→ WRITTEN REQUEST
Rewrite the lines below, changing "column header" to "column heading" wherever it occurs and leaving everything else untouched.

(Lines for locating words and elements)
----

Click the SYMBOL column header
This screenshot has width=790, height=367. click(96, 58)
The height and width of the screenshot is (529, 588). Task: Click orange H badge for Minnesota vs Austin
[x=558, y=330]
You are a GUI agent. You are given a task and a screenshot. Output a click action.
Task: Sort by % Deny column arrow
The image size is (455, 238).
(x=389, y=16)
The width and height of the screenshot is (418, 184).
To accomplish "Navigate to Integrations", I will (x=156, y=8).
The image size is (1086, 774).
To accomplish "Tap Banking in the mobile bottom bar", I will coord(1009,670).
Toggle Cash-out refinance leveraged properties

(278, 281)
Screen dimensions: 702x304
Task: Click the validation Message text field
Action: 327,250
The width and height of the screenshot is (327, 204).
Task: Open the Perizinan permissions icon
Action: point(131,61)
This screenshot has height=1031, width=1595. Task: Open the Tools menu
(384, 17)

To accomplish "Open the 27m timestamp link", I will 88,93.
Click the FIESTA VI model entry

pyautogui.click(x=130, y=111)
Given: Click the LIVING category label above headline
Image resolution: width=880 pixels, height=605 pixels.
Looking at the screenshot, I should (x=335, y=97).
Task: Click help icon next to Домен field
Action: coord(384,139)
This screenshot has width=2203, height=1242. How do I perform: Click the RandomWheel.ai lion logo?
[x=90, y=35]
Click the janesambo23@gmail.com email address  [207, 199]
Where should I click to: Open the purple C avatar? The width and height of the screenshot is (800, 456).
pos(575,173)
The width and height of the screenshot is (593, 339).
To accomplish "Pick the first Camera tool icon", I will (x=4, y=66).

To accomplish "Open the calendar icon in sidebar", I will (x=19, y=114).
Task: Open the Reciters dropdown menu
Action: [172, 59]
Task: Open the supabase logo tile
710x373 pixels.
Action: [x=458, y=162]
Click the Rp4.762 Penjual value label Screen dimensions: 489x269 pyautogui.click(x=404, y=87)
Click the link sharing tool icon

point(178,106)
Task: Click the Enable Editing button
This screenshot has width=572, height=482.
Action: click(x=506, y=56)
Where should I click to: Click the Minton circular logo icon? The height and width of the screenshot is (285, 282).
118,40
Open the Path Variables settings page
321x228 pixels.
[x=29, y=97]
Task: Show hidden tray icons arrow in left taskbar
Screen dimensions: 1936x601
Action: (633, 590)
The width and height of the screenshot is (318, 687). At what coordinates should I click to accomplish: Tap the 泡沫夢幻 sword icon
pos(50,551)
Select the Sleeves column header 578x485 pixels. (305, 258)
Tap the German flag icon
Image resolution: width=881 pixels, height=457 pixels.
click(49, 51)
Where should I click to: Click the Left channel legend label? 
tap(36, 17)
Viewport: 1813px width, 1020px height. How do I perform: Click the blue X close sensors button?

----

→ EXERCISE OUTPUT
Click the SYMBOL column heading
This screenshot has width=790, height=367. click(96, 58)
The height and width of the screenshot is (529, 588). Task: Click orange H badge for Minnesota vs Austin
[x=558, y=330]
You are a GUI agent. You are given a task and a screenshot. Output a click action.
Task: Sort by % Deny column arrow
The image size is (455, 238).
(x=389, y=16)
The width and height of the screenshot is (418, 184).
To accomplish "Navigate to Integrations", I will (x=156, y=8).
The image size is (1086, 774).
To accomplish "Tap Banking in the mobile bottom bar", I will coord(1009,670).
Toggle Cash-out refinance leveraged properties

(278, 281)
Screen dimensions: 702x304
Task: Click the validation Message text field
Action: 327,250
The width and height of the screenshot is (327, 204).
Task: Open the Perizinan permissions icon
Action: point(131,61)
This screenshot has height=1031, width=1595. Task: Open the Tools menu
(384, 17)

To accomplish "Open the 27m timestamp link", I will 88,93.
Click the FIESTA VI model entry

pyautogui.click(x=130, y=111)
Given: Click the LIVING category label above headline
Image resolution: width=880 pixels, height=605 pixels.
Looking at the screenshot, I should (x=335, y=97).
Task: Click help icon next to Домен field
Action: coord(384,139)
This screenshot has width=2203, height=1242. How do I perform: Click the RandomWheel.ai lion logo?
[x=90, y=35]
Click the janesambo23@gmail.com email address  [207, 199]
Where should I click to: Open the purple C avatar? The width and height of the screenshot is (800, 456).
pos(575,173)
The width and height of the screenshot is (593, 339).
To accomplish "Pick the first Camera tool icon", I will (x=4, y=66).

To accomplish "Open the calendar icon in sidebar", I will (x=19, y=114).
Task: Open the Reciters dropdown menu
Action: [172, 59]
Task: Open the supabase logo tile
710x373 pixels.
Action: [x=458, y=162]
Click the Rp4.762 Penjual value label Screen dimensions: 489x269 pyautogui.click(x=404, y=87)
Click the link sharing tool icon

point(178,106)
Task: Click the Enable Editing button
This screenshot has width=572, height=482.
Action: click(x=506, y=56)
Where should I click to: Click the Minton circular logo icon? The height and width of the screenshot is (285, 282).
118,40
Open the Path Variables settings page
321x228 pixels.
[x=29, y=97]
Task: Show hidden tray icons arrow in left taskbar
Screen dimensions: 1936x601
Action: (633, 590)
The width and height of the screenshot is (318, 687). At what coordinates should I click to accomplish: Tap the 泡沫夢幻 sword icon
pos(50,551)
Select the Sleeves column heading 578x485 pixels. (305, 258)
Tap the German flag icon
Image resolution: width=881 pixels, height=457 pixels.
click(49, 51)
Where should I click to: Click the Left channel legend label? 
tap(36, 17)
Viewport: 1813px width, 1020px height. How do I perform: Click the blue X close sensors button?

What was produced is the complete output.